What’s leaving a bad taste is how most Business Revitalization Zones (BRZs) seem to have taken a closed-door, and closedminded approach.

They were consulted as “full partners” in the city’s pilot project program, to determine where and if food trucks would be welcome in their neighbourhoods.

What these associations ruled as “no roll zones,” however, potentially sets up the movement for failure.

The respective BRZs have banned them from the entire Uptown 17th Avenue S.W. main drag, all of Kensington and most of Marda Loop, except for a vacant lot at the N.W. corner of 33rd Avenue and 20th Street S.W.

Stephen Avenue Walk is off limits, as is Barclay Parade, near Eau Claire.

They’re allowed on 4th Street S.W., but only north of 17th Avenue and in Inglewood, provided they are no where near the hustle and bustle of 9th Avenue, between 10th Street and 14th Street S.E.

It’s great that the city is trying to bring in street food with full support of interested parties, but at the end of the day, the BRZs need to be reasonable. The no roll zones cover the very areas where you would expect street food to thrive, in high traffic, pedestrianfriendly neighbourhoods.

This is wrong. It also cuts against the grain of Calgary’s legendary competitive and entrepreneurial spirit.

Bear in mind, the BRZs do represent a special interest; that of the local business owners in their zones.

They are financed by a special levy each business owner pays on their annual business tax bill.

Jennifer Rempel, the executive director of the 4th Street BRZ, told the Herald’s Sean Myers that her BRZ put in the restrictions on 4th Street to protect restaurant owners who were nervous about what that sort of competition would mean to their businesses.

“For now, it’s playing it a little bit safe so you don’t just turn on the faucet full force,” she said. “We are slowly easing into it.

Sometimes that’s a great approach, to not cause too much disturbance and make sure it’s a successful pilot.”

Playing it safe and riskfree is the last thing I would expect from a pro-business group in a city as innovative as Calgary. It’s also anathema to the spirit of street food, which in San Francisco, was born from a group of entrepreneurial women vendors who started their businesses from their homes, on the streets, or wherever they could find space. They eventually formed a group, La Cocina, to advocate for progressive city policies in 2005 “that would allow these incredibly talented chefs to formally bring their products to the marketplace,” says the San Francisco Street Festival’s website.

San Francisco is one of the best food cities in the world. Calgary could be too.

Street food would thrive in Kensington, where there are ample fine dining options for a special night out, but few casual eateries that offer healthy food at reasonable prices, other than pubs.

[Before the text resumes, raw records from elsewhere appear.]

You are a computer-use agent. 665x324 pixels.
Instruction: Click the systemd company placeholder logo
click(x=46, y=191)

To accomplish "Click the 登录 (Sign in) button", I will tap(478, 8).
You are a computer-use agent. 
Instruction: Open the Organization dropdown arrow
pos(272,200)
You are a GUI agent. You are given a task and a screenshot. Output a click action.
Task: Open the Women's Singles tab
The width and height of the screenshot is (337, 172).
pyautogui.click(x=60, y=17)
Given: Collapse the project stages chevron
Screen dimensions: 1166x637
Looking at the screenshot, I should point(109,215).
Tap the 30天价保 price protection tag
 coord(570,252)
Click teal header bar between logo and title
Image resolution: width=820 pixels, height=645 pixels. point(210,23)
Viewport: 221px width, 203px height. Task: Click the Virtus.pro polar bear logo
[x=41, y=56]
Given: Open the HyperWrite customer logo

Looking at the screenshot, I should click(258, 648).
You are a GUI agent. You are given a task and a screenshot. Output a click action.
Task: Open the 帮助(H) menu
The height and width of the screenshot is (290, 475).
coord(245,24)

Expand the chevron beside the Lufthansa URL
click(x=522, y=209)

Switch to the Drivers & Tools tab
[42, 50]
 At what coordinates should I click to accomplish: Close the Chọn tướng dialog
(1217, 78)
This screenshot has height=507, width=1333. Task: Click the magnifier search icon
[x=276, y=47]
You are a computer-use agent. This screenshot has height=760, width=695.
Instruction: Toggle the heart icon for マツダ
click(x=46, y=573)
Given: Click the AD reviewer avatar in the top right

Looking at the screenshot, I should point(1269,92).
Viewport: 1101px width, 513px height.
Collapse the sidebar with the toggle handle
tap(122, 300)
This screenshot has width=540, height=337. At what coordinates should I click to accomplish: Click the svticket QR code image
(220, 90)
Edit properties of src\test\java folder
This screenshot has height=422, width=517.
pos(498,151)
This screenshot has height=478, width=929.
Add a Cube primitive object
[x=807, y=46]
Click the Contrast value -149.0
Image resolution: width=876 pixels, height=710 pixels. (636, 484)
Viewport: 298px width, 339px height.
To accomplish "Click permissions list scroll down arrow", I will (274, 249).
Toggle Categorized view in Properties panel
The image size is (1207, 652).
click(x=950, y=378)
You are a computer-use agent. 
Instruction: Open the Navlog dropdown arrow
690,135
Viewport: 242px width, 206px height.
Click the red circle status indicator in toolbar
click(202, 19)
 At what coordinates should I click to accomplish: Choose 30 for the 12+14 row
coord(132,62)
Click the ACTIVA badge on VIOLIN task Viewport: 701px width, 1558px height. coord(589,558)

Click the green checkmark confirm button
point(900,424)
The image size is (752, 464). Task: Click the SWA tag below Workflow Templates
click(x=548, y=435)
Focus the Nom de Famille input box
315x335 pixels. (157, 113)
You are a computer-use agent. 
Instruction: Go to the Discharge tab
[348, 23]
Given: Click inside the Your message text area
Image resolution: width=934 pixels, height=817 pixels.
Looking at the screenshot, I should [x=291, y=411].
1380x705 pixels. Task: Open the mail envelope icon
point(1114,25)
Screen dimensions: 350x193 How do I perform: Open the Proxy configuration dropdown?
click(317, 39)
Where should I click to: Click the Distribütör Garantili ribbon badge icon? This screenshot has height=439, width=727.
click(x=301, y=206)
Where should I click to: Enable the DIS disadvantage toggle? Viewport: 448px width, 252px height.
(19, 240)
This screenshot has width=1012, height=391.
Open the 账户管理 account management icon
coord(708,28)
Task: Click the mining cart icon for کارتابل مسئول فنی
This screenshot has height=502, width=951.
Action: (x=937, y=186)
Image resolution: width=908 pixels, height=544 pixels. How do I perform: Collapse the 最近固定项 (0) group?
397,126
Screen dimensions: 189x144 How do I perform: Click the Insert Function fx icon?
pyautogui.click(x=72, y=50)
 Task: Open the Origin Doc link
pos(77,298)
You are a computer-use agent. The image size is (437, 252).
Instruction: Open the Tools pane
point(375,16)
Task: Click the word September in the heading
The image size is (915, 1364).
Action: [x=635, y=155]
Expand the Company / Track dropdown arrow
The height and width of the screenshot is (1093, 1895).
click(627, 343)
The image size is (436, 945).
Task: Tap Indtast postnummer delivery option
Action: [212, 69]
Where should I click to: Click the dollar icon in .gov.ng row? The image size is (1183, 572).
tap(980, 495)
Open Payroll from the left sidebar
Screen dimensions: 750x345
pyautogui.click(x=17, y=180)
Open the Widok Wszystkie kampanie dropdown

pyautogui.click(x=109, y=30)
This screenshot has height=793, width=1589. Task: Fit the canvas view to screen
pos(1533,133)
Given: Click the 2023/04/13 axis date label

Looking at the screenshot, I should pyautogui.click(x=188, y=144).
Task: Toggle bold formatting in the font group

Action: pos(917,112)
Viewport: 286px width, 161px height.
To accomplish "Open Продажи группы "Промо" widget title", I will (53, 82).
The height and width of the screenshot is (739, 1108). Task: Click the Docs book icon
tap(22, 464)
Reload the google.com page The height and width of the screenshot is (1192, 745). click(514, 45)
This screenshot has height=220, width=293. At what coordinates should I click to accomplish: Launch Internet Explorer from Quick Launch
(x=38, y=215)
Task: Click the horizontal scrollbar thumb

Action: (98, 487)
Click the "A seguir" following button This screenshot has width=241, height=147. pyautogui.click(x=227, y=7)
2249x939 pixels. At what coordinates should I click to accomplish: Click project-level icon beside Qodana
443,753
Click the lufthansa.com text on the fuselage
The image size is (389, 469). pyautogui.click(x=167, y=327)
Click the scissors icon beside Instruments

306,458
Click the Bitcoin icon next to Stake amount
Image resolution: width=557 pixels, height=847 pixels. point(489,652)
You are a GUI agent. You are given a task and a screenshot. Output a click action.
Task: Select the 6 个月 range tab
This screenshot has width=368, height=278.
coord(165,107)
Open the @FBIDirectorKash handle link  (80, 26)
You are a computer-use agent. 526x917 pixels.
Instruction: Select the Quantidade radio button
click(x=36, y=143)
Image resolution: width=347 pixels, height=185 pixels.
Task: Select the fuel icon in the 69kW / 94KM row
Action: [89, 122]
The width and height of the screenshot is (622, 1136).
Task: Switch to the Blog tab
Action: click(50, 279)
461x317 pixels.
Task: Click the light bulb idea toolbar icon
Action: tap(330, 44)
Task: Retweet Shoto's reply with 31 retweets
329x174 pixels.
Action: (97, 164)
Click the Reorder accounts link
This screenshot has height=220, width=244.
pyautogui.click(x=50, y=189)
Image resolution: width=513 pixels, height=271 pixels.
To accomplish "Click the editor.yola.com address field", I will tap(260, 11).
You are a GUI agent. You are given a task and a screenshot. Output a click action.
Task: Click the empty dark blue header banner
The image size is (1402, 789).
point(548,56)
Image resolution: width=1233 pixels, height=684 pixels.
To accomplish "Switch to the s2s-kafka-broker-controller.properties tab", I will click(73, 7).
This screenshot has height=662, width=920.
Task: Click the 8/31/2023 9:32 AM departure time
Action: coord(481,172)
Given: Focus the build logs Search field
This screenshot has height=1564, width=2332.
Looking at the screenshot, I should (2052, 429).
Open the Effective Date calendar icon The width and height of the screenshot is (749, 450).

And good luck finding a kitchen that’s opened past 9 p.m. or 10 p.m., during the week. Food trucks would perfectly complement this entertainment and shopping district, by offering a quick bite late at night when everything else has closed, or supper at the end of the day for shoppers, who might then decide to hang around for a coffee, a drink or discover their next favourite restaurant.

The city rightly must work out the logistics.

Trucks have to be parked conveniently and safely, without obstructing the sidewalk or interfering with emergency corridors. But for BRZs to ban street food for fear of competition, is an unappetizing prospect.

Scrap the no-roll zones, and let us eat.